Count the lines in the listing below that contain the string "icon", and reply with the number only.

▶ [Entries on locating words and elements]
· · · · · · ·

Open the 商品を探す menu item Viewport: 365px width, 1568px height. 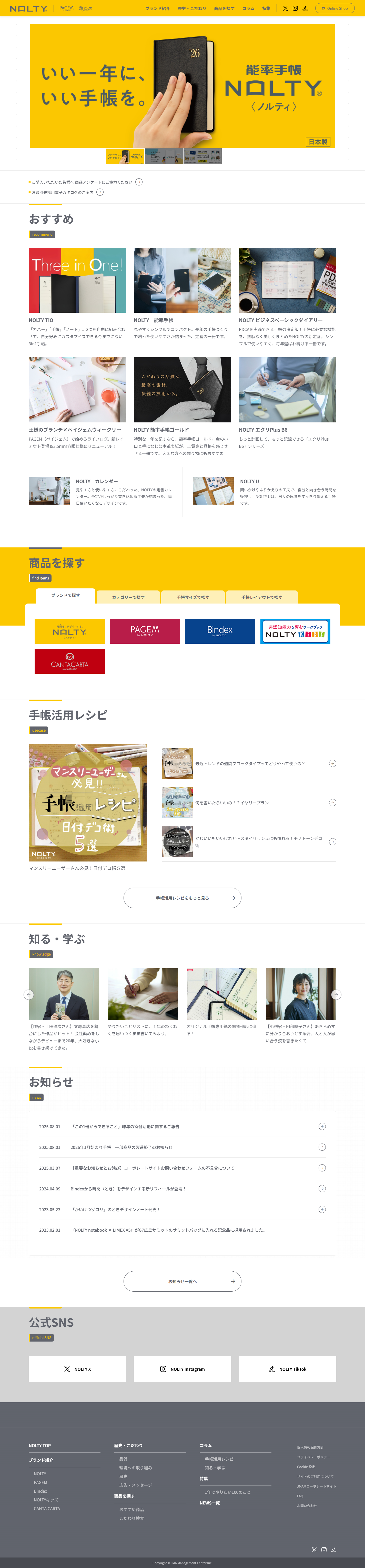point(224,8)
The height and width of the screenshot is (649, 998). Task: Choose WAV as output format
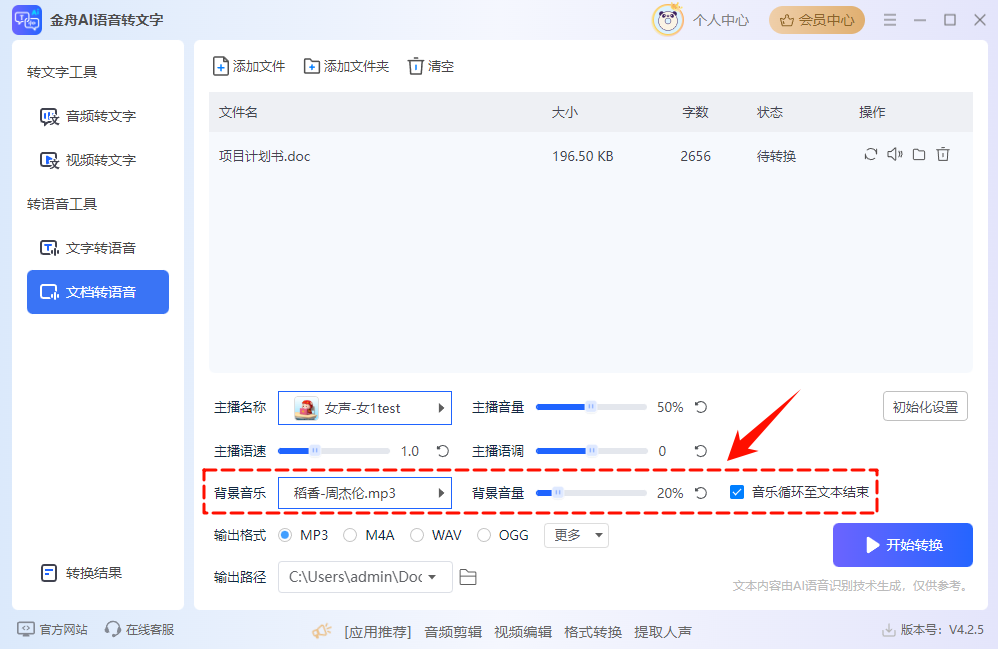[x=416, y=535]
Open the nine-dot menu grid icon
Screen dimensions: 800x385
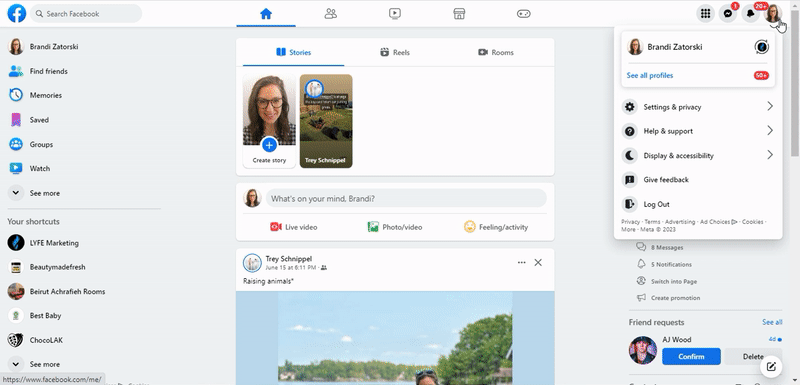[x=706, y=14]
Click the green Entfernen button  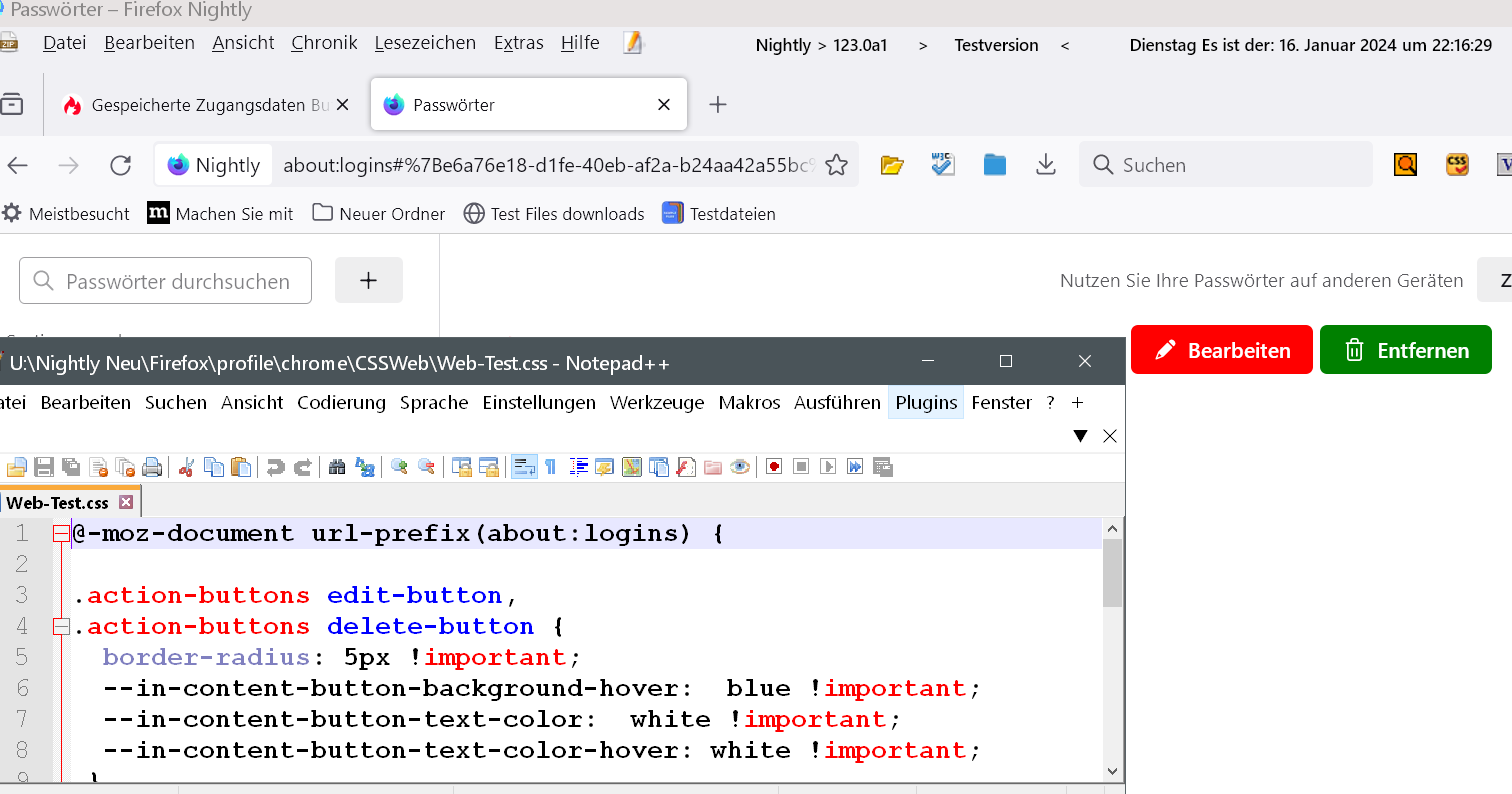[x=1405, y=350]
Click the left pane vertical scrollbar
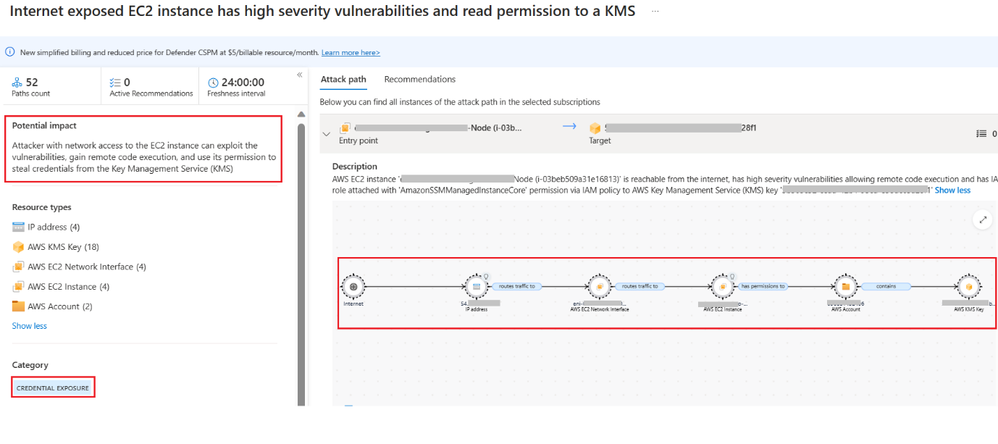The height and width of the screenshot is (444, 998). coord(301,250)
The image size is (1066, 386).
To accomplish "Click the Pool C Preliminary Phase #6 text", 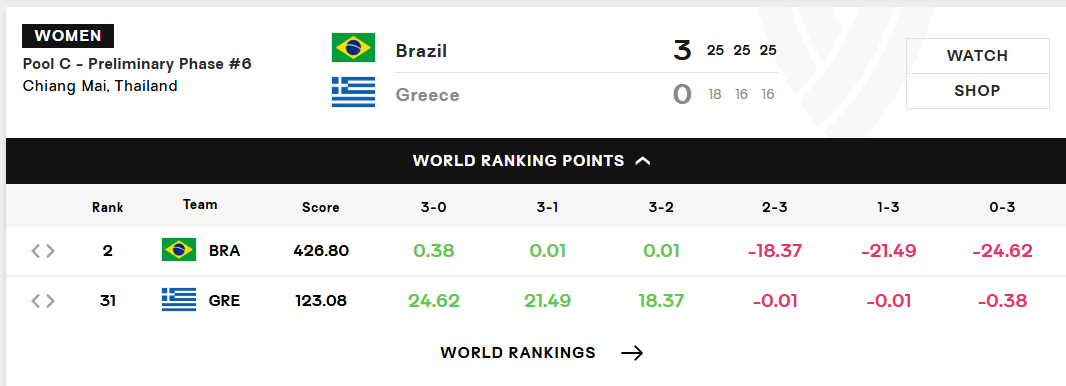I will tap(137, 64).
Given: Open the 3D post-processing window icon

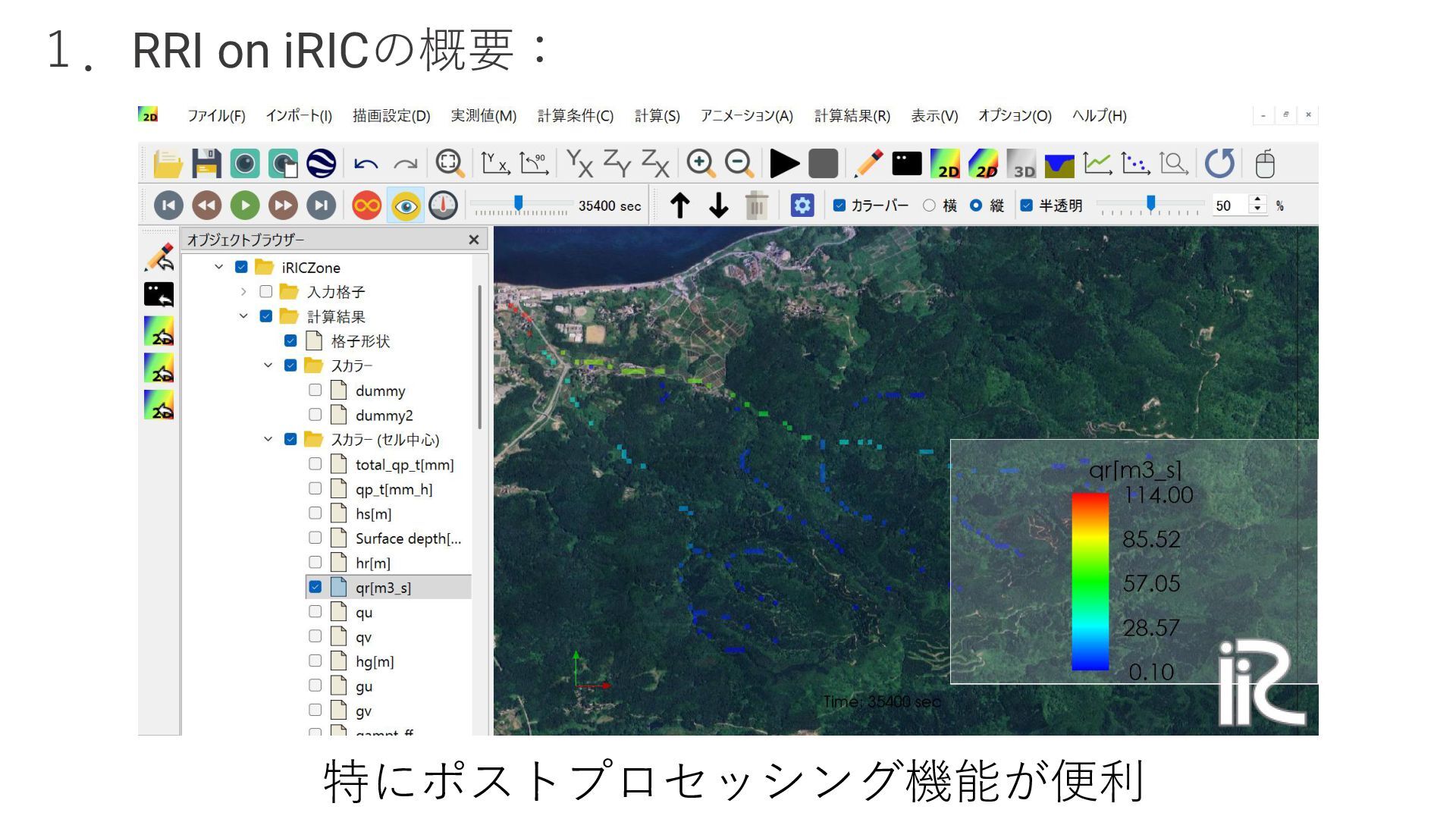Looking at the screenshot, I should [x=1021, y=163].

· · · · · · ·

▶ [EXPECTED ANSWER] 2